What I actually do with data

I use data to pressure-test hypotheses, not to generate them. The hypothesis comes from understanding the user problem, from reading support tickets, from watching how the system actually behaves under load. Then I look at the data to see if it supports or contradicts what I think I know.

When the data contradicts my hypothesis, I take it seriously. When the data is ambiguous - which is most of the time - I make a call and document my reasoning explicitly. "We're building this because we believe checkout abandonment at the payment step is driven by payment method availability, not UX friction. We'll know we're wrong if abandonment stays flat after we add the new payment methods."

That last part is the part most PMs skip. If you can't articulate what would tell you you're wrong, you're not being data-driven.
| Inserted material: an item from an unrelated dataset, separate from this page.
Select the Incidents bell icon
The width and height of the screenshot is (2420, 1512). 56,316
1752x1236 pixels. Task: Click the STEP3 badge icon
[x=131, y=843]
You're just collecting data until it says what you want it to say.

The decision you're actually making

There's a decision underneath every "we need more data" conversation, and it's usually not about the data. It's about who's accountable if the call is wrong. More data means more cover. It also means more delay, more cost, and sometimes a window that closes while you're still analyzing.

I've made calls that turned out to be wrong. I've also watched teams spend weeks on analysis for decisions that were obvious to anyone who'd spent an afternoon with the support queue. The analysis felt safer. It wasn't.

Data is a tool. A good one. But it doesn't think for you, and it doesn't make you right. It makes you feel more confident, which is sometimes the same thing and sometimes very much not. The skill is knowing which situation you're in.